18. The Prince and His Guard

327 29 17
                                    

Semenjak kedatangan Akito di kastil Northern ini Jillian setiap hari selalu membuat ulah. Ia ingin membuat Akito merasa tak betah berada di dekatnya. Namun, Akito begitu sabar bahkan dengan terang-terangan menunjukan tingkah konyol nya untuk menghibur hati sang pangeran.

Seperti saat ini, Akito membujuk Jillian untuk mengikuti kelas sastra di aula empat. Tetapi bocah itu malah asik dengan pedangnya. Setelah Akito menggunakan kekuatannya untuk mencari keberadaan sang pangeran yang ternyata tengah berada di gudang senjata.

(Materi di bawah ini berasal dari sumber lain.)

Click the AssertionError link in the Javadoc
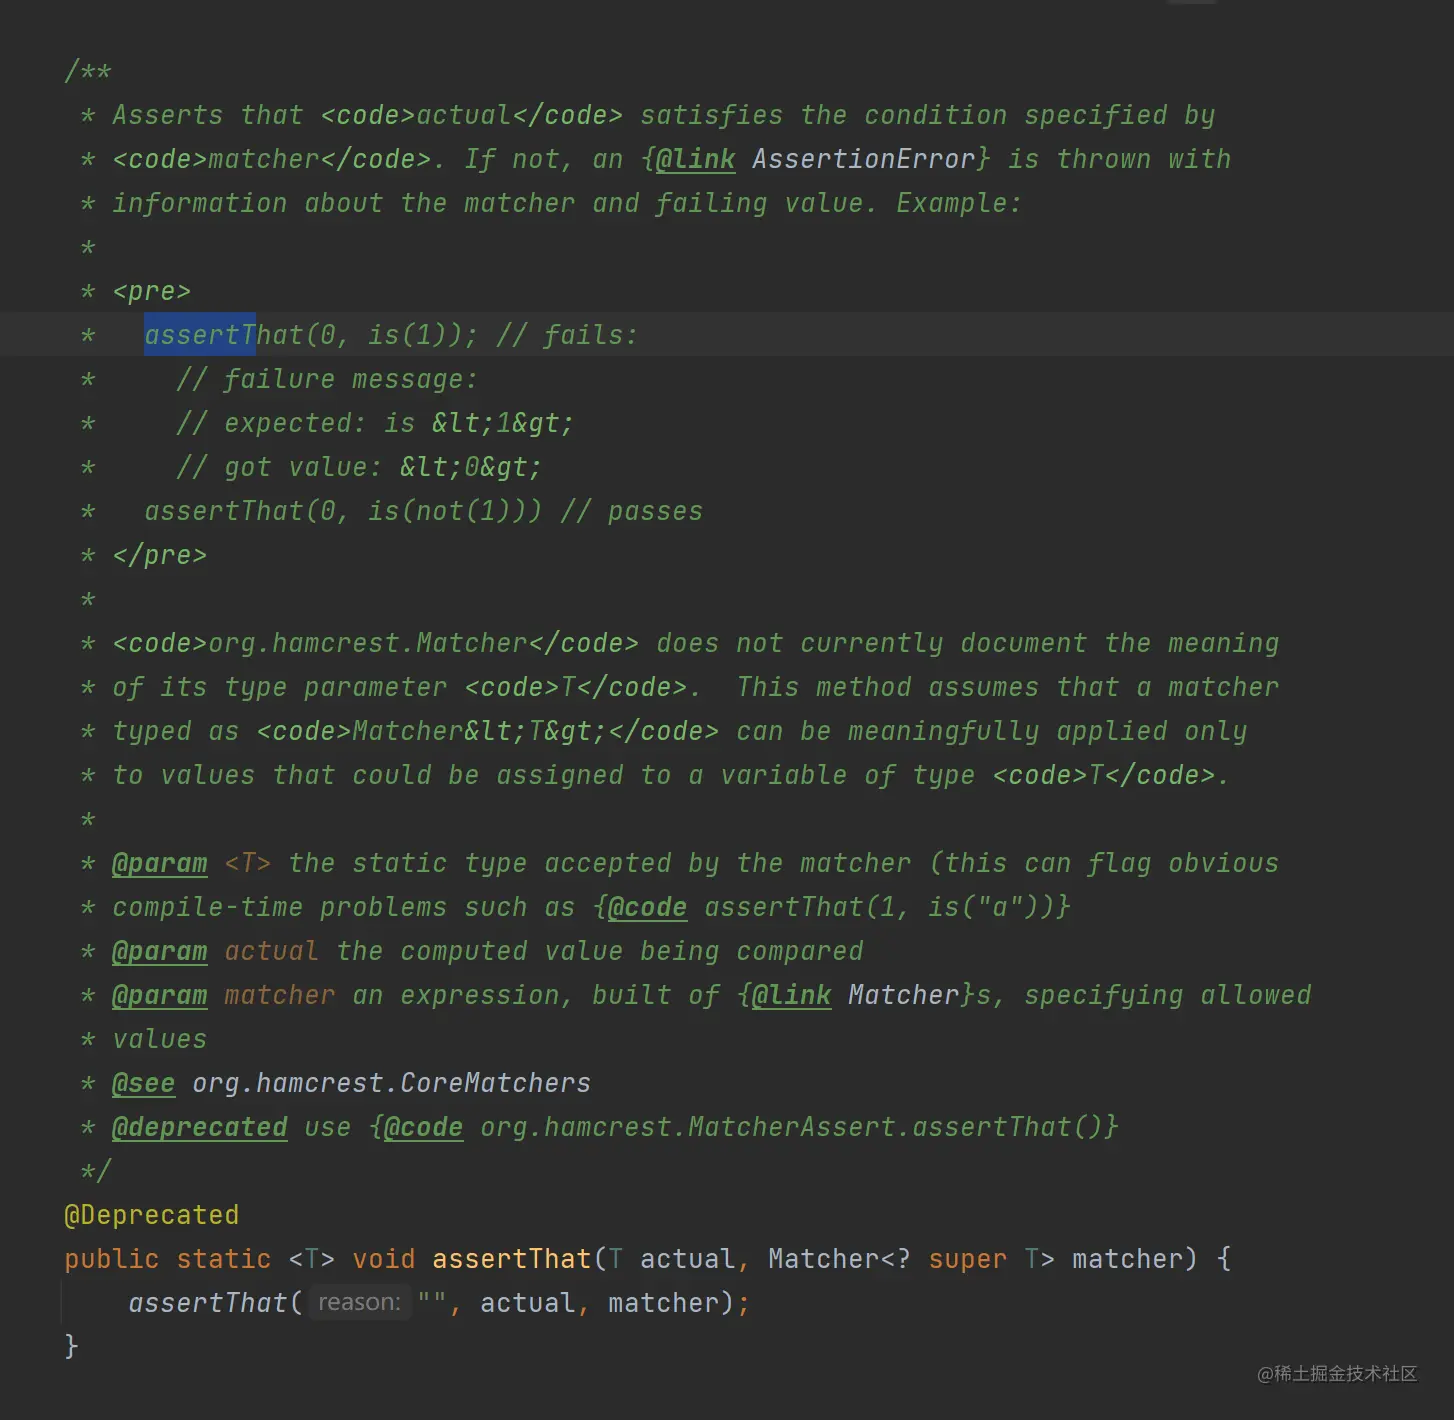 click(862, 160)
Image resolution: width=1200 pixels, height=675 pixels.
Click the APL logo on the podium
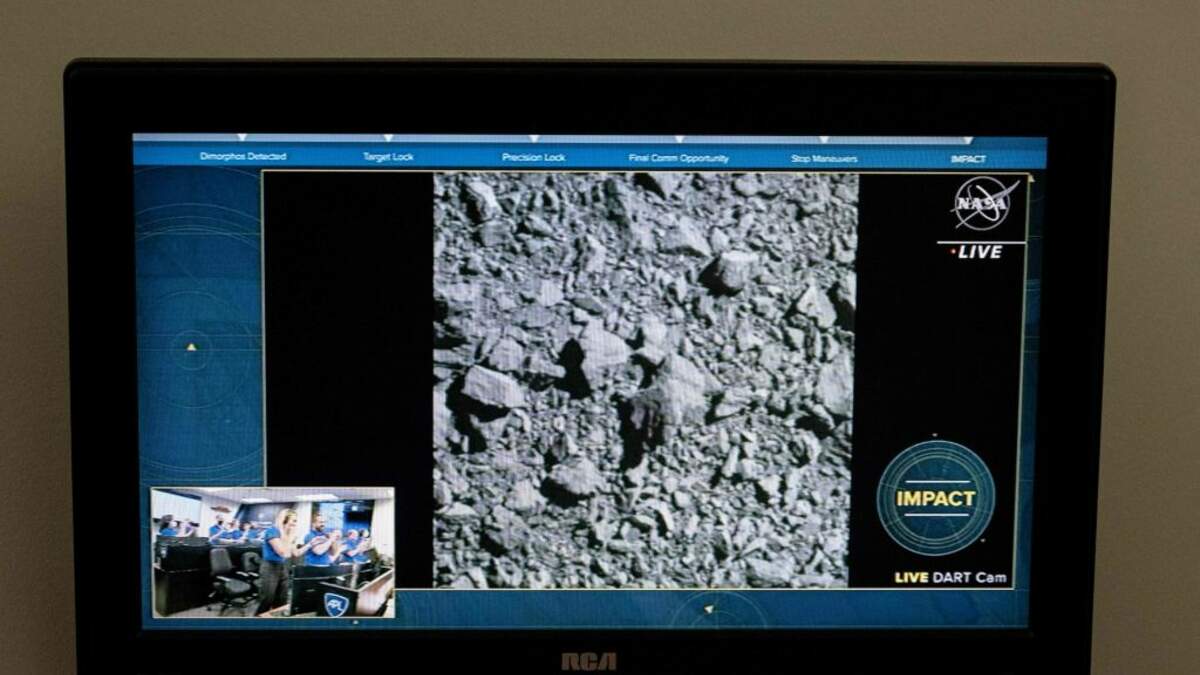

"Pangeran Jill, anda harus segera ke aula untuk mengikuti kelas sastra. Semua saudara anda sudah menunggu disana." ujar Akito berusaha membujuk nya.

"Kau tidak lihat aku sedang bertarung?" jawab Jill yang kini mengayunkan pedang nya ke arah pendulum yang tergantung.

"Tapi ini bukan waktunya anda untuk bertarung yang Mulia, anda harus ikut kelas sastra sekarang juga. Atau ayah anda akan marah." Jill menatap Akito dengan jengah, ia pun menurunkan pedangnya. Melompat dari atas pagar dan berjalan cepat menuju aula tanpa menghiraukan lelaki yang lebih muda darinya.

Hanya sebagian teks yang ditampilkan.